• _DATA FOR PROCESSING_:
start
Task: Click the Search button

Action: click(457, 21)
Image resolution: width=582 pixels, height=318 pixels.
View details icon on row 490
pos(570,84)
end
start
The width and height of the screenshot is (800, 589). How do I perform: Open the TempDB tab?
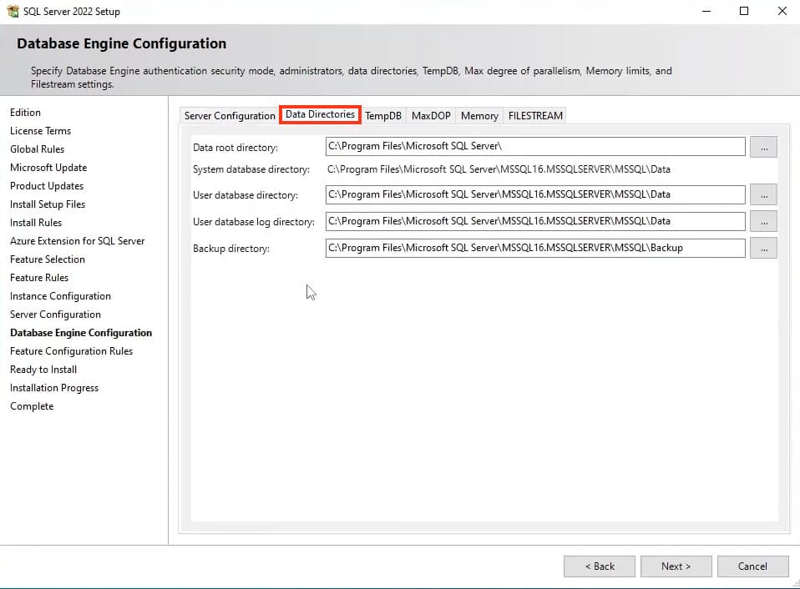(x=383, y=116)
end
• _WRITTEN REQUEST_: Rewrite the records between the line containing "Task: Click the Search button" and the line containing "pos(570,84)", inclusive, as a numbered list, leaving out blank lines.

• _ANSWER TO THE PROBLEM_:
1. Task: Click the Search button
2. Action: click(457, 21)
3. Image resolution: width=582 pixels, height=318 pixels.
4. View details icon on row 490
5. pos(570,84)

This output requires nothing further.